(Supplied text):
-- Begin --

An early American League all-star ballot …

Catcher – Joe Mauer
How does a guy (Victor Martinez) with a .359 average and the second-most hits (69) in the AL not make my all-star team? Well, he gets beat out by the best pure hitter in the AL, Joseph Mauer. He missed the first month of the season due to injury, but we can’t hold that against him. These numbers — .407/.496/.824 — along with 11 HR, 32 RBIs and 26 runs in 26 games are simply too good to leave off the squad. Hitting .400 may be impossible nowadays, but Mauer may be the only player in the league that could give it a run.

First Base – Justin Morneau
Lots of solid options at this position. Carlos Pena (16) and Mark Teixeira (15) have more homers than Morneau (14), and Miguel Cabrera – his main competition – has a higher average (.366). But across the board, Morneau has been no slouch. He leads all AL first basemen in runs (39), RBIs (44), slugging percentage (.658) and OPS (1.082). Plus, he’s Canadian. The M&M boys in Minnesota are doing pretty well for themselves thus far in ’09.

Second Base – Aaron Hill
Wow. There are a ton of great second basemen in the AL right now – Brian Roberts, Robinson Cano and former MVP Dustin Pedroia, to name a few. But for me, this contest comes down to Ian Kinsler and Aaron Hill. Over a full season, Kinsler is likely the best hitter among the group. He already leads second-sackers in homers (13), slugging percentage (.569) and OPS (.923). But it’s Hill who has put up the best numbers across the board through eight weeks. The Jays’ second baseman leads the league in hits (75), and is tops at his position in RBIs (37) and batting average (.344). And I think we’re all aware that the ‘homer effect’ might play a role in this pick.

Shortstop – Derek Jeter
Things have changed at the shortstop position in the AL. Gone are the days of having to choose from a list that included A-Rod, Jeter, Tejada and Michael Young. This year, things are thin at SS. So while Jeter may have earned a starting nod in the past in seasons he didn’t deserve the honour, this year he actually does. Having said that, Jason Bartlett was my pick before his recent injury. The Rays’ shortstop hit the DL with .373 average, 30 RBIs and 14 stolen bases – clearly numbers worthy of an all-star selection. But with Bartlett out for awhile, Jeter gets the nod – especially for his recent play. The 34-year-old Yankee veteran is riding an 11-game hitting streak, batting .388 (19-for-49) with a pair of homers and seven RBIs during that span. Overall, he’s at .297 with seven long balls, 22 RBIs and 10 stolen bases as the Yanks leadoff hitter.

-- End --

(Entries):
-- Begin --

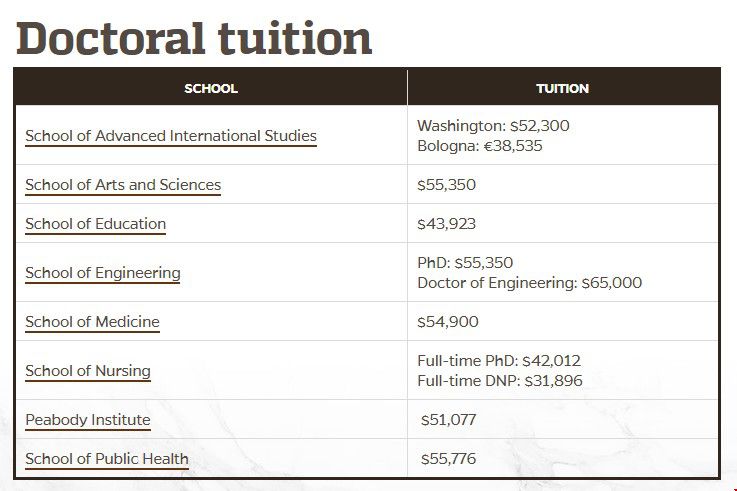
Task: Select the $43,923 tuition cell
Action: 446,224
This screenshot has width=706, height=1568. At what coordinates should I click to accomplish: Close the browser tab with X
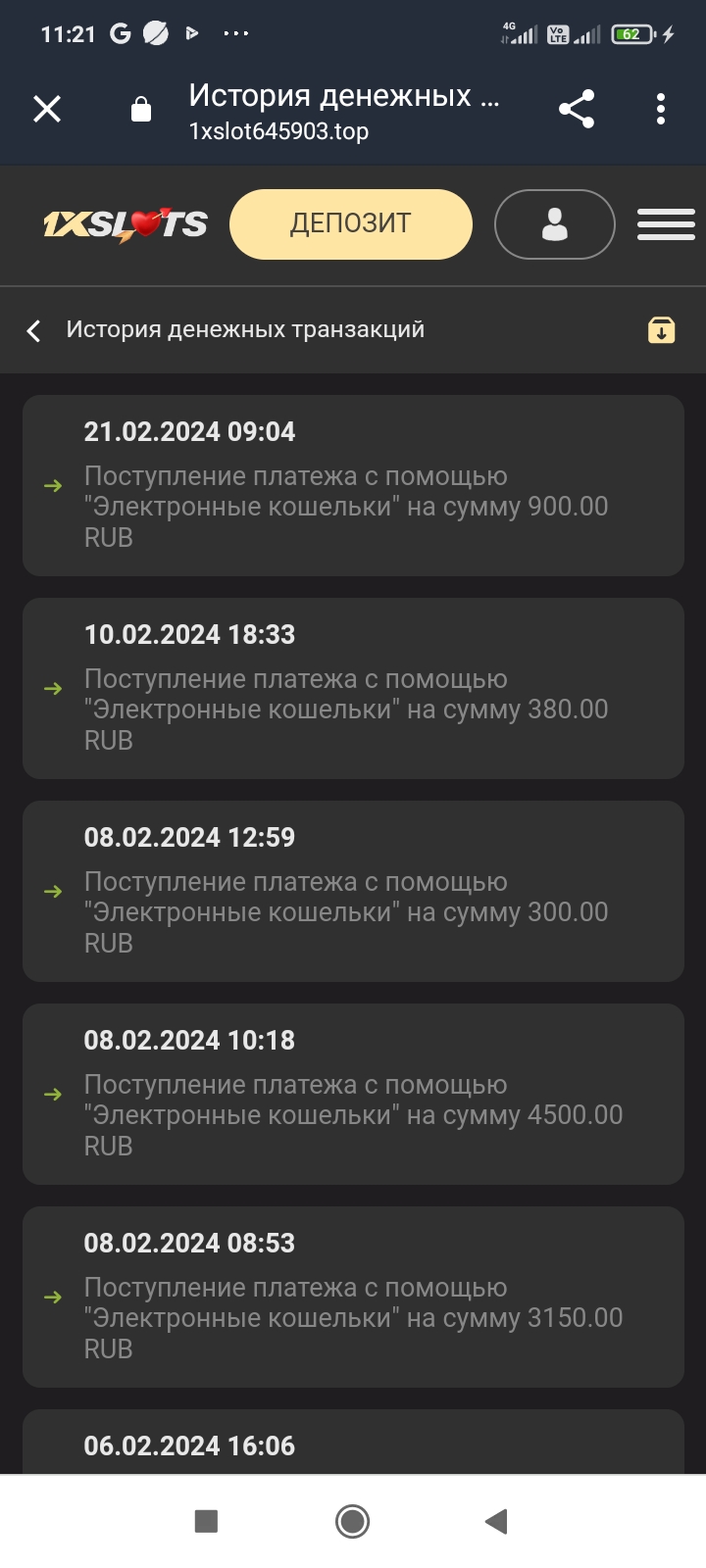pyautogui.click(x=47, y=109)
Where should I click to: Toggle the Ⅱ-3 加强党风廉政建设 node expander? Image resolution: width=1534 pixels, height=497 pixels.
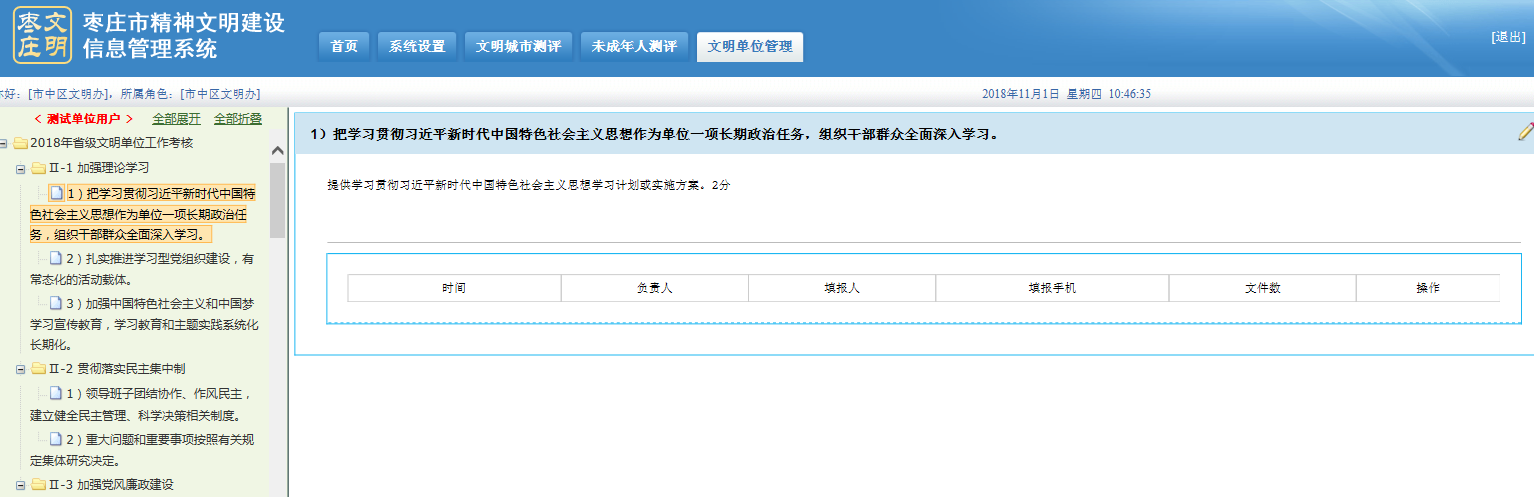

-- End --

In the all-star ballot, what batting average did Jason Bartlett have when he went on the DL?

(Output below): .373